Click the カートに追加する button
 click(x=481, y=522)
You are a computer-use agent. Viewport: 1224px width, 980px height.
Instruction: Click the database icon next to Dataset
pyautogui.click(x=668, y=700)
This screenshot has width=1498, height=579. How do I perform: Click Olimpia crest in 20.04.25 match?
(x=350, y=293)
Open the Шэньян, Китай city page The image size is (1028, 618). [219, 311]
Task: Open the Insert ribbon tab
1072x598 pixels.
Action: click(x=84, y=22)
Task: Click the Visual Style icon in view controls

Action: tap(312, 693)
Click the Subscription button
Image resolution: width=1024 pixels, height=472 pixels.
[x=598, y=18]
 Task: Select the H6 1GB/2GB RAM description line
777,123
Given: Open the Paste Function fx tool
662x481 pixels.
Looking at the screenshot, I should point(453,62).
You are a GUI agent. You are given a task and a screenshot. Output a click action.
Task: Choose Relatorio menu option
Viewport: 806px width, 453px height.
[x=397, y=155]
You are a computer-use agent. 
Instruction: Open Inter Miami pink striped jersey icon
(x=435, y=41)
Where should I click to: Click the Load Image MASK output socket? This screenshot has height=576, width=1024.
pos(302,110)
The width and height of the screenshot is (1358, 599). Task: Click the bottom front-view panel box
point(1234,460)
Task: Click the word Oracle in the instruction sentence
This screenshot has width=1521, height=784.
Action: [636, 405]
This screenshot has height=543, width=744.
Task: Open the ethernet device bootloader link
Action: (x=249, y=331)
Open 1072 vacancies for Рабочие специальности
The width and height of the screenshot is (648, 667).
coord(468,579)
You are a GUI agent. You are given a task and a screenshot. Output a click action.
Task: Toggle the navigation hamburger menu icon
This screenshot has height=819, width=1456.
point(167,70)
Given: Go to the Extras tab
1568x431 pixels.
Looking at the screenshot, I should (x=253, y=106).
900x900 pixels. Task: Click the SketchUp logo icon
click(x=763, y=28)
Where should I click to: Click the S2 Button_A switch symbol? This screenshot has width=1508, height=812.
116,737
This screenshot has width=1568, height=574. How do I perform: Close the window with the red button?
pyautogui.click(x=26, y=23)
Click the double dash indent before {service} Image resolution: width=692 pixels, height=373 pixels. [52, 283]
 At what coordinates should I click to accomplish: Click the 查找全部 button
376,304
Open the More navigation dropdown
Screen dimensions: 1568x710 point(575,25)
____________________
# Task statement:
Nothing but lines that contain "agent" should appear in the answer. Copy each from the records.

# Answer to this problem:
You are a computer-use agent. Viewport: 1224px width, 980px height.
You are a GUI agent. You are given a task and a screenshot. Output a click action.
You are a computer-use agent. 
You are a GUI agent. You are given a task and a screenshot. Output a click action.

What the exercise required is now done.